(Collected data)
-=-=-=-=-

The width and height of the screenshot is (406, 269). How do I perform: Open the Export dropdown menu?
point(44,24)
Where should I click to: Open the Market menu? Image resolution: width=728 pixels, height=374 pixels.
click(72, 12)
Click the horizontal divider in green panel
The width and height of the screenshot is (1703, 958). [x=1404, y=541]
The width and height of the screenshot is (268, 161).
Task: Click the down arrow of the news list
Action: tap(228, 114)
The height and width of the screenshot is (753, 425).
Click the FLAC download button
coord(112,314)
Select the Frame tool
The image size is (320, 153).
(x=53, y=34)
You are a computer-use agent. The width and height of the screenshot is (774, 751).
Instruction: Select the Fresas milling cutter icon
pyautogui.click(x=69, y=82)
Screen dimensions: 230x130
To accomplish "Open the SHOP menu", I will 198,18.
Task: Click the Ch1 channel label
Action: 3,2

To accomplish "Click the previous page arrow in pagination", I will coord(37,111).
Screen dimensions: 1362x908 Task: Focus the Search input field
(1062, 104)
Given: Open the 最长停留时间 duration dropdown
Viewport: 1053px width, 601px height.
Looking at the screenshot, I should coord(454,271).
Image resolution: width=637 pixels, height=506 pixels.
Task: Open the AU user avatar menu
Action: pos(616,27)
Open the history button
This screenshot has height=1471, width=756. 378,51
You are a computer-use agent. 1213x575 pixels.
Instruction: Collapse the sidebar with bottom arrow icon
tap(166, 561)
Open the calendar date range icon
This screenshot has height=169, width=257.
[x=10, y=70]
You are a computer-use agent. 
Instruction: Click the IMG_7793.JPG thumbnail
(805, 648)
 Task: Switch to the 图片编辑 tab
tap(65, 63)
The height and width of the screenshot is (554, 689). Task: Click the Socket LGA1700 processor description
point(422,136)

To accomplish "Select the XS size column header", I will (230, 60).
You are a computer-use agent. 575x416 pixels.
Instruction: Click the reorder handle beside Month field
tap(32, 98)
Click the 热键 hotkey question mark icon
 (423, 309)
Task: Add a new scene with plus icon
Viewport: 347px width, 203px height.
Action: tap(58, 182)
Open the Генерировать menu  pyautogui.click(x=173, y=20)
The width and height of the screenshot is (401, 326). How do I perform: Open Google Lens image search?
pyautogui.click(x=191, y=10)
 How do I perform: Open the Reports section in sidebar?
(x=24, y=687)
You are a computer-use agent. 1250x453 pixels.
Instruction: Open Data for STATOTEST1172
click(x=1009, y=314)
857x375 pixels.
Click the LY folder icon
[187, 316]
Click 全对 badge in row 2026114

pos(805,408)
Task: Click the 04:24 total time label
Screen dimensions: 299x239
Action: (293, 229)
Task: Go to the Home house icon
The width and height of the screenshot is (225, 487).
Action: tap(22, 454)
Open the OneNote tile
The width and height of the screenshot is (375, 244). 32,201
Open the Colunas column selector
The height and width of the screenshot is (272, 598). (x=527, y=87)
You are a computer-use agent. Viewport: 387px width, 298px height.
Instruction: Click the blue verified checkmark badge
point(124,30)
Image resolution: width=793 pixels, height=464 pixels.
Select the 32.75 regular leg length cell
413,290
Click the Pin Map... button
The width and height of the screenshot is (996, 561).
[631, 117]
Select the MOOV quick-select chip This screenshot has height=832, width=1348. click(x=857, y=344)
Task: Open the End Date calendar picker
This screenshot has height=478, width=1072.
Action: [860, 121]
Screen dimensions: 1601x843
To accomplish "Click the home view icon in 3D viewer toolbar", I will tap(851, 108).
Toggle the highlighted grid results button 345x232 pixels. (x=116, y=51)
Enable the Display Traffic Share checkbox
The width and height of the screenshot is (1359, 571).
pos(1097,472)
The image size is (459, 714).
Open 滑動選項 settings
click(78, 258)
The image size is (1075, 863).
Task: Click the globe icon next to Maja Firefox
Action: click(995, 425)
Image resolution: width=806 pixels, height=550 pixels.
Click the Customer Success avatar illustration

-=-=-=-=-

Directions for this task:
Work out how many lines in the records include "agent". Only the number should be given.

Task result:
6